[bionic] fence_scsi not working properly with Pacemaker 1.1.18-2ubuntu1.1

Bug #1865523 reported by Rafael David Tinoco
22
This bug affects 1 person
Affects Status Importance Assigned to Milestone
fence-agents (Ubuntu)
Fix Released
Undecided
Unassigned
Bionic
Fix Released
Medium
Rafael David Tinoco
Disco
Won't Fix
Medium
Rafael David Tinoco
Eoan
Fix Released
Undecided
Unassigned

Bug Description

OBS: I have split this bug into 2 bugs:
     - fence-agents (this) and pacemaker (LP: #1866119)

#### SRU: fence-agents

[Impact]

 * fence_scsi is not currently working in a share disk environment

 * all clusters relying in fence_scsi and/or fence_scsi + watchdog won't be able to start the fencing agents OR, in worst case scenarios, the fence_scsi agent might start but won't make scsi reservations in the shared scsi disk.

[Test Case]

 * having a 3-node setup, nodes called "clubionic01, clubionic02, clubionic03", with a shared scsi disk (fully supporting persistent reservations) /dev/sda, one might try the following command:

sudo fence_scsi --verbose -n clubionic01 -d /dev/sda -k 3abe0000 -o off

from nodes "clubionic02 or clubionic03" and check if the reservation worked:

(k)rafaeldtinoco@clubionic02:~$ sudo sg_persist --in --read-keys --device=/dev/sda
  LIO-ORG cluster.bionic. 4.0
  Peripheral device type: disk
  PR generation=0x0, there are NO registered reservation keys

(k)rafaeldtinoco@clubionic02:~$ sudo sg_persist -r /dev/sda
  LIO-ORG cluster.bionic. 4.0
  Peripheral device type: disk
  PR generation=0x0, there is NO reservation held

 * having a 3-node setup, nodes called "clubionic01, clubionic02, clubionic03", with a shared scsi disk (fully supporting persistent reservations) /dev/sda, with corosync and pacemaker operational and running, one might try:

rafaeldtinoco@clubionic01:~$ crm configure
crm(live)configure# property stonith-enabled=on
crm(live)configure# property stonith-action=off
crm(live)configure# property no-quorum-policy=stop
crm(live)configure# property have-watchdog=true
crm(live)configure# property symmetric-cluster=true
crm(live)configure# commit
crm(live)configure# end
crm(live)# end

rafaeldtinoco@clubionic01:~$ crm configure primitive fence_clubionic \
    stonith:fence_scsi params \
    pcmk_host_list="clubionic01 clubionic02 clubionic03" \
    devices="/dev/sda" \
    meta provides=unfencing

And see that crm_mon won't show fence_clubionic resource operational.

[Regression Potential]

 * Fix involves adding new cmdline and stdin arguments to the fencing agents. Both changes in that direction (normalizing "-" with "_" and deprecating some commands in favor of others) keep the existing commands working and allow the new commands to work as well (that part is the fix, because of the integration with pacemaker).

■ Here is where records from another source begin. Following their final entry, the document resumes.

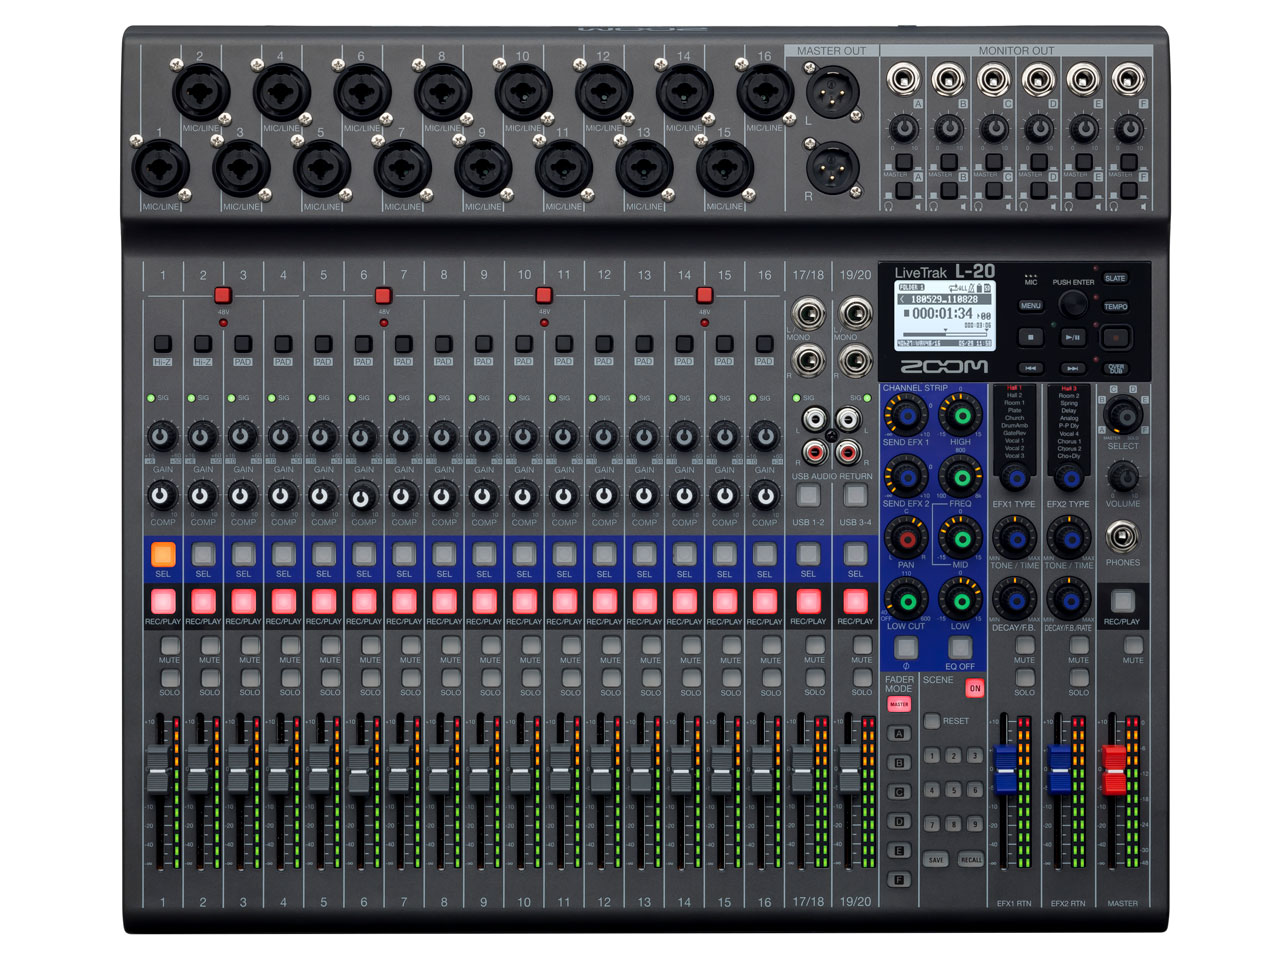This screenshot has width=1280, height=960.
Task: Open the TEMPO setting
Action: (x=1116, y=306)
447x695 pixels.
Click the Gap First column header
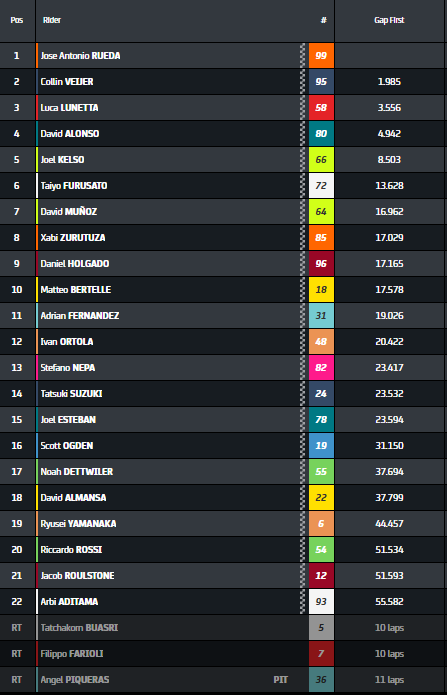click(389, 20)
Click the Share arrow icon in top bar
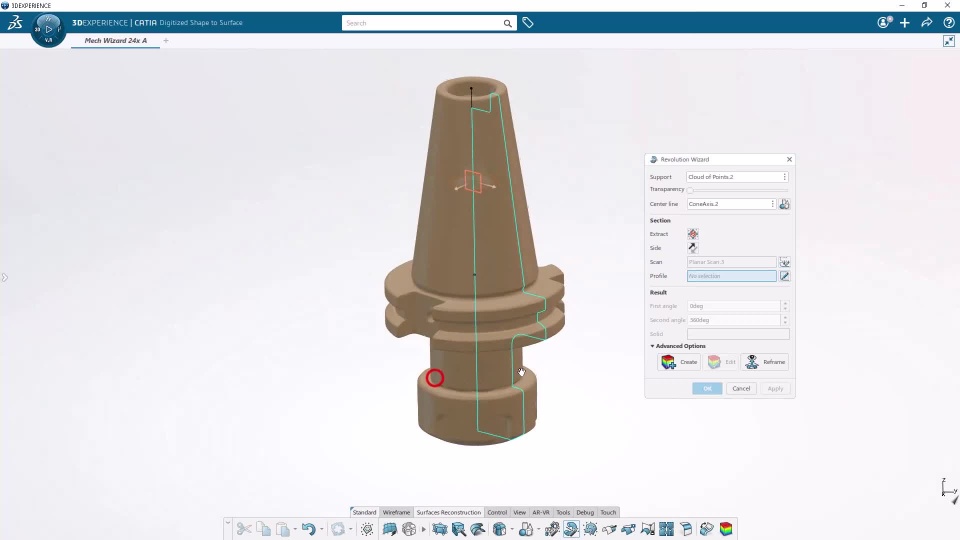Screen dimensions: 960x540 click(926, 23)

 * Comments #3 and #4 show this new version fully working.

 * This is a quite complex change and I'd appreciate leaving it in -proposed for a
while longer (15 days ?) for a higher chance to detect issues. Furthermore there was no update since bionic release, so users could in the worst-case (and only then)
report a bug and downgrade to the former version.

 * Judging by this issue, it is very likely that any Ubuntu user that have tried using fence_scsi has probably migrated to a newer version because fence_scsi agent is broken since its release.

[Other Info]

 * The way I fixed fence_scsi was this:

I packaged pacemaker in latest 1.1.X version and kept it "vanilla" so I could bisect fence-agents. At that moment I realized that bisecting was going to be hard because there were multiple issues, not only one. I backported the latest fence-agents together with Pacemaker 1.1.19-0 and saw that it worked.

From then on, I bisected the following intervals:

4.3.0 .. 4.4.0 (eoan - working)
4.2.0 .. 4.3.0
4.1.0 .. 4.2.0
4.0.25 .. 4.1.0 (bionic - not working)

In each of those intervals I discovered issues. For example, Using 4.3.0 I faced problems so I had to backport fixes that were in between 4.4.0 and 4.3.0. Then, backporting 4.2.0, I faced issues so I had to backport fixes from the 4.3.0 <-> 4.2.0 interval. I did this until I was at 4.0.25 version, current Bionic fence-agents version.

 * Original Description:

Trying to setup a cluster with an iscsi shared disk, using fence_scsi as the fencing mechanism, I realized that fence_scsi is not working in Ubuntu Bionic. I first thought it was related to Azure environment (LP: #1864419), where I was trying this environment, but then, trying locally, I figured out that somehow pacemaker 1.1.18 is not fencing the shared scsi disk properly.

Note: I was able to "backport" vanilla 1.1.19 from upstream and fence_scsi worked. I have then tried 1.1.18 without all quilt patches and it didnt work as well. I think that bisecting 1.1.18 <-> 1.1.19 might tell us which commit has fixed the behaviour needed by the fence_scsi agent.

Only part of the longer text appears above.